-- BEGIN Supplied passage --
Rupert Murdoch is retiring from the Fox and News Corp. boards, the companies announced Thursday morning, making his son Lachlan Murdoch the sole executive in charge of the powerful global media empire he built from a small local newspaper concern in Australia 70 years ago.
The elder Murdoch will become chair emeritus of the two businesses, the companies said.
Murdoch, 92, had shown no intention of stepping down or even slowing down — including after he named Lachlan Murdoch as the operating heir to his business empire in 2019, when he sold his vast entertainment holdings to The Walt Disney Co.
Though the move places the Murdoch family companies more firmly under Lachlan Murdoch’s control, a bruising succession battle may still loom. Upon Rupert Murdoch’s death, his four adult children would have to work out his ultimate successor among themselves, based on a plan he put into place nearly two decades ago.
-- END Supplied passage --
(Task set):
[1] According to the Murdoch retirement report, what title will Rupert Murdoch take at the two businesses?
[2] Carry on the Murdoch retirement report from the point where it ends.
-- BEGIN Provided material --
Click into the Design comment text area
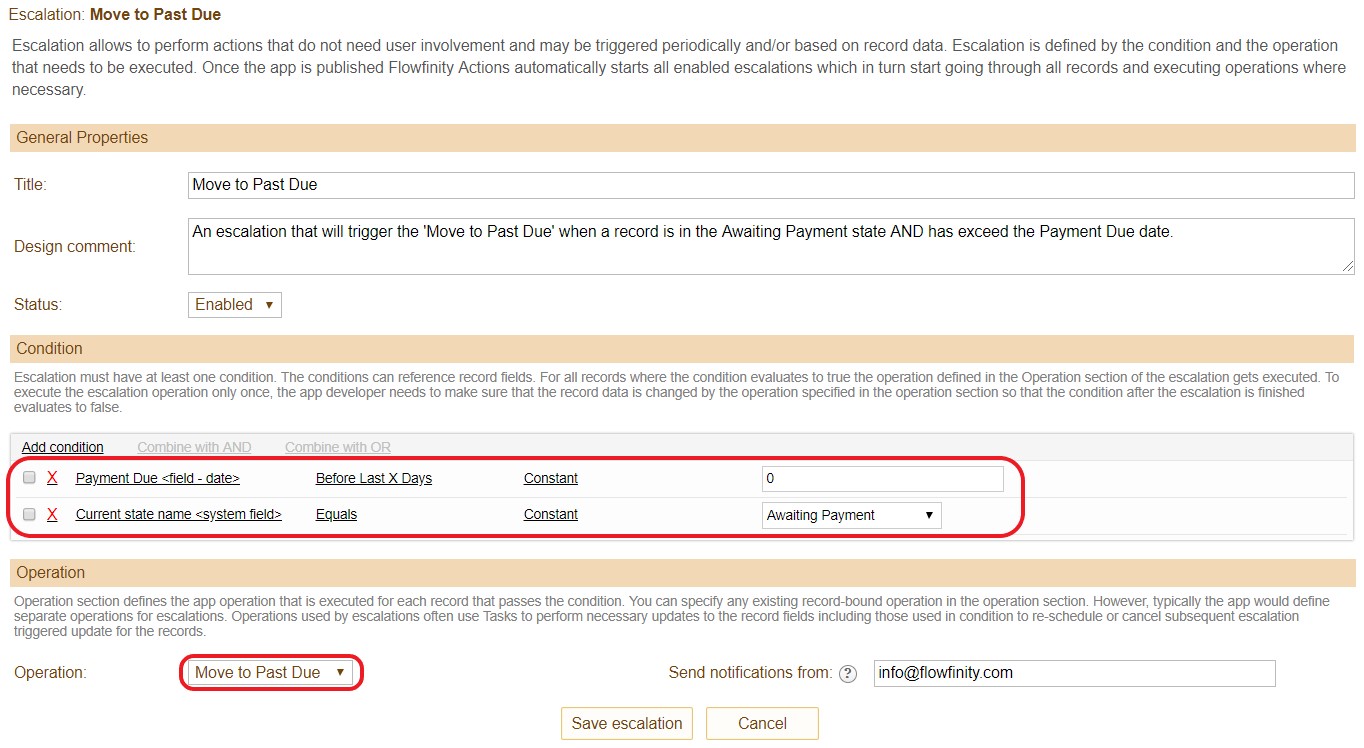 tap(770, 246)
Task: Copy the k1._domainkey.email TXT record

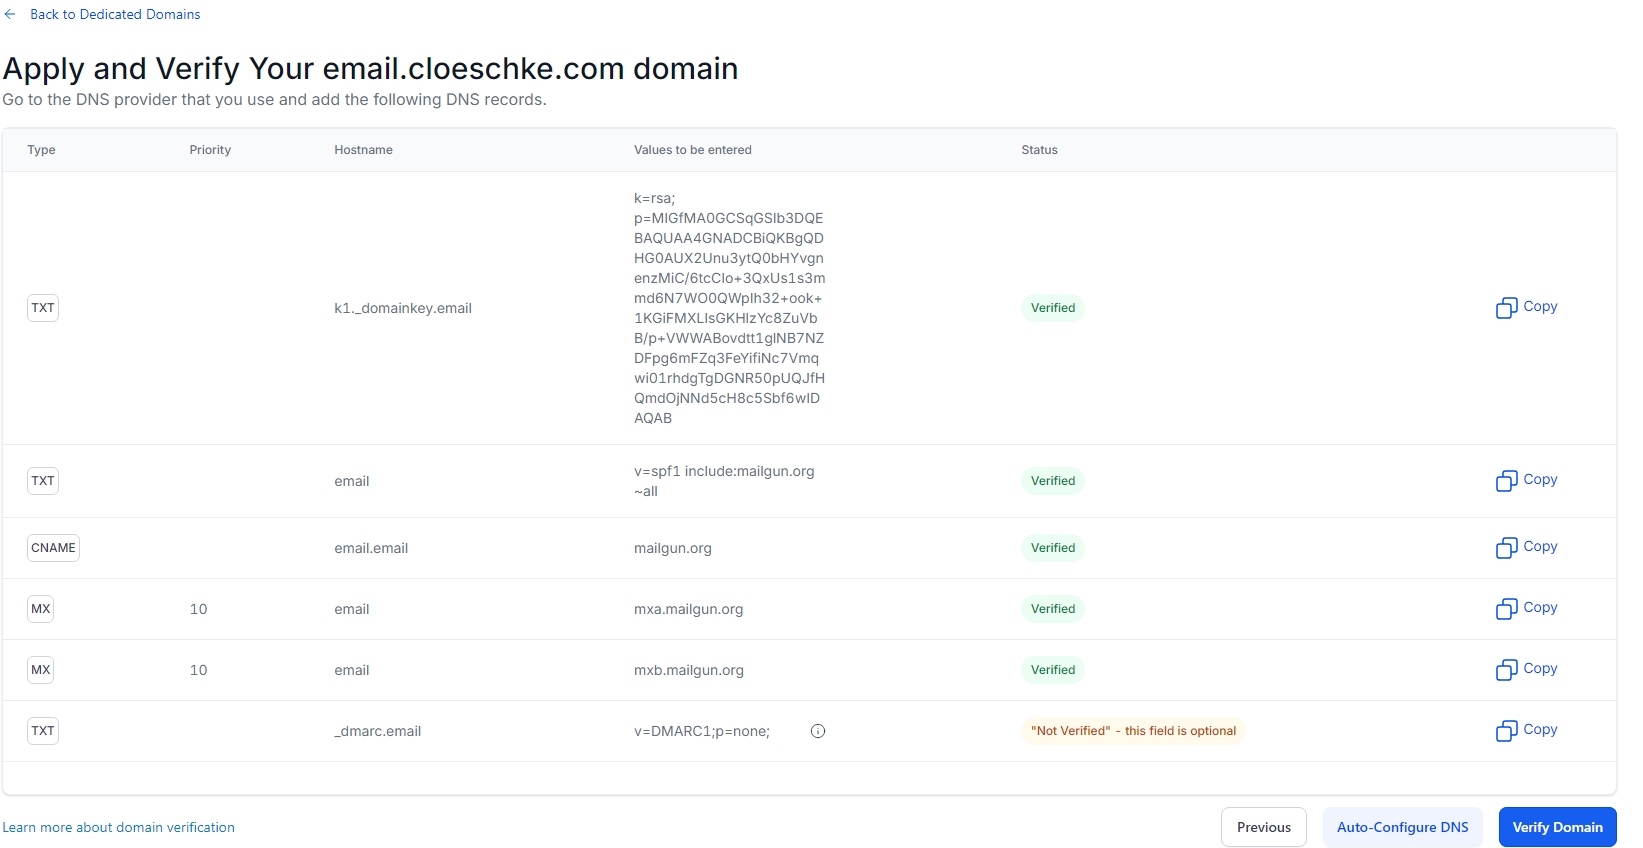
-- END Provided material --
(Final results):
[1] Chair emeritus

[2]
Murdoch has made his wishes clear regardless in elevating Lachlan Murdoch. And, even now, he will continue to offer counsel in his emeritus role, Lachlan Murdoch said in a company release. In his own statement to employees, the elder Murdoch indicated that he would do so actively and regularly.
“We have every reason to be optimistic about the coming years — I certainly am, and plan to be here to participate in them,” he wrote. “I will be watching our broadcasts with a critical eye, reading our newspapers and websites and books with much interest, and reaching out to you with thoughts, ideas and advice.” The announcement was nonetheless potentially epochal, signaling at least the formal end to an active career during which Murdoch built the most important and politically influential media empire on the planet. His companies, infused with a brand of right-wing populism, have amassed the power to shape, and at times make or break, presidents and prime ministers.
He built that empire across three continents, helping to shift norms and tastes in journalism, politics and popular culture throughout the English-speaking world. Exhibiting what critics and admirers equally described as a pirate’s sensibility, he acted with a willingness to move fast and break things — before that became trendy.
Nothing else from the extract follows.